Diz a sabedoria hindu que 'engano pior não há do que o autoengano' e que 'a pressa na formação de ideias e tomada de decisão pavimenta meio caminho para o erro e para a injustiça'. No mundo ocidental, sobretudo atualmente, onde pessoas são desconsideradas e descartadas ao ritmo dos cliques de redes sociais, é bem provável que, para alguns, essas expressões hindus soem sem relevância. O que é que se há de fazer? Sinais dos tempos, opções individuais. Seja como for, elas (as expressões hindus) têm significado valorativo que vai além da esfera da 'sociabilidade privada', e podem se constituir também em parâmetro para apreciação da ação na 'esfera pública'. Dito isto, neste momento pós-eleitoral, logo é de se lembrar de algumas avaliações que estão a circular a respeito dos resultados do pleito. Exercitam o autoengano e induzem a erros de análise, tendo em vista cenários futuros. Reproduzo aí abaixo a avaliação do Carlos Melo, em relação à qual tenho alguns reparos, mas que, de modo geral, não se nivela às perspectivas que se perdem no erro do autoengano.
Por Carlos Melo
(Cientista político e professor do Insper)
O resultado
das eleições municipais encerra um ciclo da política nacional em que o PT foi
protagonista. Na capital paulista, este ciclo se iniciou em 1988, com Luiza
Erundina; no Brasil, em 1989, com a disputa entre Collor e Lula. De lá até este
início de outubro — para o bem e para o mal, despertando paixões a favor e
contra — o PT se manteve no centro da cena política. Esse protagonismo acabou.
Responsabilizado
– e responsável — pela brutal crise econômica dos últimos anos, autor de
inúmeros erros na condução administrativa e implicado até a medula com a
Operação Lava Jato – embora não seja o único –, o PT se dilacera vendo o patrimônio
político descer acelerado a ladeira da desgraça. Agrava o quadro o fato de não
ter construído liderança alternativa a Lula — à exceção poderia ser Fernando
Haddad, chegasse ele ao menos ao segundo turno da eleição paulistana.
Ninguém saberá
dizer qual será seu futuro — nem mesmo os petistas, atordoados e destituídos de
largos espaços institucionais; a máquina e até mesmo as bases diminuíram
drasticamente. Uma volta às origens é improvável – o discurso moral já não lhe
é permitido; além disso, o país mudou e os movimentos sociais não são os
mesmos. Pela esquerda, a ameaça é o PSOL; ao centro, não há alternativa. A vida
será dura e a porta dos fundos será a saída mais rápida para muitos quadros.

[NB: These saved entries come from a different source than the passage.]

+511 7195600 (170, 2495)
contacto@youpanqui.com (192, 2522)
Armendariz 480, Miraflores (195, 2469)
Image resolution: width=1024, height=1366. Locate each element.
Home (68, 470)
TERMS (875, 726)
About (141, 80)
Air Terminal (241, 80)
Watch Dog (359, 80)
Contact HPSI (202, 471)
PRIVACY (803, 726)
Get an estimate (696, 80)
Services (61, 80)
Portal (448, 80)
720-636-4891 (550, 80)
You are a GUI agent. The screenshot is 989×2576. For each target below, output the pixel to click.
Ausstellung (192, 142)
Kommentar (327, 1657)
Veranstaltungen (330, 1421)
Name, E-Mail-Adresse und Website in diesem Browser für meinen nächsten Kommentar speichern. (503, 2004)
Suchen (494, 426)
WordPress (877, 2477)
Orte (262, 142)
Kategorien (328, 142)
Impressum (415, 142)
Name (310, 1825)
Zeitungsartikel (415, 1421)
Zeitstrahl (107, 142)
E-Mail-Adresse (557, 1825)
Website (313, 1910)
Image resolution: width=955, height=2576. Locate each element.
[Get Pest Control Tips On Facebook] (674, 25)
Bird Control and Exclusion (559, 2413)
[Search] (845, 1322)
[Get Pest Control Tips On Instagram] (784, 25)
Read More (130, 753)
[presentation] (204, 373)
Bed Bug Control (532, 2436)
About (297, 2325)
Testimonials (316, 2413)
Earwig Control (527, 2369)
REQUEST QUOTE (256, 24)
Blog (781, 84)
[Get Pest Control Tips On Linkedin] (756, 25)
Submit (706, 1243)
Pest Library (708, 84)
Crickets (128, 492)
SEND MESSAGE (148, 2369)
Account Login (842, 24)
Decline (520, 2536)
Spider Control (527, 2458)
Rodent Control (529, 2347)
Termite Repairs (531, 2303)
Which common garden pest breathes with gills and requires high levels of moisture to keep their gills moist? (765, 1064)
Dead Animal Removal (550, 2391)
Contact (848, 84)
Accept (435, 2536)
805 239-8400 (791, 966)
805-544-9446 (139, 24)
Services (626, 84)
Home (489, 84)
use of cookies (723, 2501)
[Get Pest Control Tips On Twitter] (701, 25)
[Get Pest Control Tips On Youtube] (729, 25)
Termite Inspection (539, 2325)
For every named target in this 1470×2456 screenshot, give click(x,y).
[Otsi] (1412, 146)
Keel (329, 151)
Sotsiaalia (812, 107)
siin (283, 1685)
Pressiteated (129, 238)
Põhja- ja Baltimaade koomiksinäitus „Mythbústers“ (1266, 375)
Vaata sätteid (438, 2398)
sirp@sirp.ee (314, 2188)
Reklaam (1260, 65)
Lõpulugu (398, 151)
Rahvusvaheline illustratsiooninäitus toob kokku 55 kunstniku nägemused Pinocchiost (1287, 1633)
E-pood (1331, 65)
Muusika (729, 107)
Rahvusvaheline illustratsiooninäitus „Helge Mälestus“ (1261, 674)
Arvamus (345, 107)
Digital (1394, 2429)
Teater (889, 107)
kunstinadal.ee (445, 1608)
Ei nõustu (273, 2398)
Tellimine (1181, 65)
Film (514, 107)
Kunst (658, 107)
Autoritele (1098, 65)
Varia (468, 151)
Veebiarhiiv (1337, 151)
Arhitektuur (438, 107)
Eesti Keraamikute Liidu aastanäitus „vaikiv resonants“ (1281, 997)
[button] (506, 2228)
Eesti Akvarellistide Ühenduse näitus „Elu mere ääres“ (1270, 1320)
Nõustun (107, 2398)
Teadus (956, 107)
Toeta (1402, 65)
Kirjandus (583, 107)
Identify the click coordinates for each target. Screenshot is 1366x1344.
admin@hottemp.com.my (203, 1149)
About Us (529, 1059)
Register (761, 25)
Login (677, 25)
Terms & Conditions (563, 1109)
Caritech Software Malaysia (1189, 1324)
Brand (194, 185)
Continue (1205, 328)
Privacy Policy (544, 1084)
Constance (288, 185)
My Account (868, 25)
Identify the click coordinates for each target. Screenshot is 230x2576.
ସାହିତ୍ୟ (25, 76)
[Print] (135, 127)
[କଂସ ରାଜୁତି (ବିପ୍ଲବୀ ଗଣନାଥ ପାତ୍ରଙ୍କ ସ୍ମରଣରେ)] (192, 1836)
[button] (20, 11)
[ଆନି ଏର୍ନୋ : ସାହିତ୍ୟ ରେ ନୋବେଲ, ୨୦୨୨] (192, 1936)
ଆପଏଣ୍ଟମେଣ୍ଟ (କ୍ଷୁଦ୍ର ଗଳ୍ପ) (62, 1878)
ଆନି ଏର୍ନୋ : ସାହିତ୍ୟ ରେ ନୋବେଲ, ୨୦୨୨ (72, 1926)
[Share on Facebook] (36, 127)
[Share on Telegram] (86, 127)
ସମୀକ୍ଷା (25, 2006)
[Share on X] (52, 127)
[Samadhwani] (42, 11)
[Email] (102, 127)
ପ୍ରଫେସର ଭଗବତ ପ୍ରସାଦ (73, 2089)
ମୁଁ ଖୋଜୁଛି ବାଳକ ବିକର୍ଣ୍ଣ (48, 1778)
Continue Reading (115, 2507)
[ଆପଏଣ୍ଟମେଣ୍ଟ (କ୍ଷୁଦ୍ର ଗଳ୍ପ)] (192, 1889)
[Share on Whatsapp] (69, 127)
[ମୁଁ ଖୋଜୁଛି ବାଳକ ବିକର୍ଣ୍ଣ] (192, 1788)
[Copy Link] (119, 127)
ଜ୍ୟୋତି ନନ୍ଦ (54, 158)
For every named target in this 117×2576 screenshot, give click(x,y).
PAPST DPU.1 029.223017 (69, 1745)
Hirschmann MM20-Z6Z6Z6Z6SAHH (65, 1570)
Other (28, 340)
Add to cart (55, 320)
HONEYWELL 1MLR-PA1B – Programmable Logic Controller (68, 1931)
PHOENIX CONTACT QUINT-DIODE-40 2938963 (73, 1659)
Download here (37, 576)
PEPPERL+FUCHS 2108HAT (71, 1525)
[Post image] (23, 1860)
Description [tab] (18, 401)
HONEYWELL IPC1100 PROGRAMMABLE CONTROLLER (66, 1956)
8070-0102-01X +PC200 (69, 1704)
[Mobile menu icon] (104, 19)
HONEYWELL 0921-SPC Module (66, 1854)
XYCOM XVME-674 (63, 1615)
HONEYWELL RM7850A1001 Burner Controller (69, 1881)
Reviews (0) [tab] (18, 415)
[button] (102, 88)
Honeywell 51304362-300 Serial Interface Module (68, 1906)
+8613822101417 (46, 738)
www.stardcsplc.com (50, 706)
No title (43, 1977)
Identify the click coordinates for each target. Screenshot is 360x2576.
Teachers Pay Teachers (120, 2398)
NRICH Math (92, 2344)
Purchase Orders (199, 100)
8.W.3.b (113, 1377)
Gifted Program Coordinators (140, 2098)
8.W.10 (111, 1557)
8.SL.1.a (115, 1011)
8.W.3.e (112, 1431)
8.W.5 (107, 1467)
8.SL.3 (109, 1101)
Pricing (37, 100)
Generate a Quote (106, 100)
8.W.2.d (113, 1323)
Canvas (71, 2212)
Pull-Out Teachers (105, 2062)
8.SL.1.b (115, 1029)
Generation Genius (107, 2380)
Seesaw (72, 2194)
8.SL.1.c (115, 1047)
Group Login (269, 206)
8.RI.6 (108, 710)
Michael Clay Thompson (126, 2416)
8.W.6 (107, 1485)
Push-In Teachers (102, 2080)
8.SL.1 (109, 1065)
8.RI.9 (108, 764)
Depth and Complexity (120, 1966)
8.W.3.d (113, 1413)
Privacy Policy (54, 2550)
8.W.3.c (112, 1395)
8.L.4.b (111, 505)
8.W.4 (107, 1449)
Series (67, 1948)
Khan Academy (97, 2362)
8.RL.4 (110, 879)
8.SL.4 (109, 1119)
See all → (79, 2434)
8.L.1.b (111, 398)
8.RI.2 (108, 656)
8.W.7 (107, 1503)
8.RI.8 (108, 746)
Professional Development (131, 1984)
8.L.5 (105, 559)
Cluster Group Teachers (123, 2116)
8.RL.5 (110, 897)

Restará torcer pelo caos econômico e a inviabilidade do governo Temer? O
partido se esfarelou.
Já no PMDB, os
números são vigorosos. A legenda tornou a conquistar uma quantidade de
prefeituras superior ao milhar — de cidades minúsculas às grandes, mas nada
excepcional como Rio de Janeiro ou São Paulo. Como máquina eleitoral — para
eleger deputados e senadores – continua exuberante; como alternativa de poder
permanece sem nome capaz capitalizar o patrimônio. Michel Temer é uma incógnita
e Eduardo Paes – uma de suas apostas – está entre os grandes derrotados. Novidades,
como Paulo Hartung (ES), ainda são pouco conhecidas.
PMDB, PSD e
PSDB somados numa coligação imaginariamente possível ultrapassam os 2.000
municípios. Mais uma vez: como máquina, são magníficos os números, mas falta
nome que aglutine. No curto prazo, o PMDB continua um conjunto contraditório:
uma federação de interesses regionais dispersos e difusos, sem unidade. Os
demais aliados não se diferem muito. Com a derrocada do PT, a base governista
saiu vitoriosa, mas não necessariamente o governo; as partes não formam um
todo: contradições e disputas internas dificultam a conciliação de interesses.
Também as
expectativas geradas pela eleição municipal foram às alturas, como a
expectativa do próprio governo Temer aprovar medidas estruturais e retomar o
desenvolvimento econômico. Mas, a partir de janeiro de 2017, os novos prefeitos
– aliados, inclusive – baterão às portas do Planalto atrás de recursos que não
existem. Será difícil cumprir as promessas de 2016. A reversão desse tipo de
expectativa é pior do que começar de baixo, esperando pouco. Como sparing, o PT fará falta.
Durante a
campanha, não houve atenção e cuidados para a complicada situação fiscal.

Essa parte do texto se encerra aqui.